» GOAL
Reproduce the material below with every instance of "part number" changed to "item number", leaving everything else untouched.

» PROVIDED MATERIAL
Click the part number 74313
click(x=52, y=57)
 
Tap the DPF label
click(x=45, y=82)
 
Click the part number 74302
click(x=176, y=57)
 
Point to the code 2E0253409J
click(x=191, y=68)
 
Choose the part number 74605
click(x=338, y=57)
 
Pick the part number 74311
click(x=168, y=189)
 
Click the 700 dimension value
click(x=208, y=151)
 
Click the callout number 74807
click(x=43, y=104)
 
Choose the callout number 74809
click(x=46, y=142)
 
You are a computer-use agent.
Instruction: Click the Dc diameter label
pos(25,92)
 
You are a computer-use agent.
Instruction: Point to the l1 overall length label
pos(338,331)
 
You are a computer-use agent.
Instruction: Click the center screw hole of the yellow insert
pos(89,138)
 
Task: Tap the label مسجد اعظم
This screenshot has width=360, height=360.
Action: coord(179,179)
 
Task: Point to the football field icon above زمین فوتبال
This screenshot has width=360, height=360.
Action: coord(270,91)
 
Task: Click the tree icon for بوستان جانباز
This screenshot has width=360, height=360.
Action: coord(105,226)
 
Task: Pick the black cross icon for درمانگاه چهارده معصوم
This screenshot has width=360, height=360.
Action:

» WORKED SOLUTION
Click the item number 74313
click(x=52, y=57)
 
Tap the DPF label
click(x=45, y=82)
 
Click the item number 74302
click(x=176, y=57)
 
Point to the code 2E0253409J
click(x=191, y=68)
 
Choose the item number 74605
click(x=338, y=57)
 
Pick the item number 74311
click(x=168, y=189)
 
Click the 700 dimension value
click(x=208, y=151)
 
Click the callout number 74807
click(x=43, y=104)
 
Choose the callout number 74809
click(x=46, y=142)
 
You are a computer-use agent.
Instruction: Click the Dc diameter label
pos(25,92)
 
You are a computer-use agent.
Instruction: Point to the l1 overall length label
pos(338,331)
 
You are a computer-use agent.
Instruction: Click the center screw hole of the yellow insert
pos(89,138)
 
Task: Tap the label مسجد اعظم
This screenshot has width=360, height=360.
Action: coord(179,179)
 
Task: Point to the football field icon above زمین فوتبال
This screenshot has width=360, height=360.
Action: coord(270,91)
 
Task: Click the tree icon for بوستان جانباز
This screenshot has width=360, height=360.
Action: coord(105,226)
 
Task: Pick the black cross icon for درمانگاه چهارده معصوم
This screenshot has width=360, height=360.
Action:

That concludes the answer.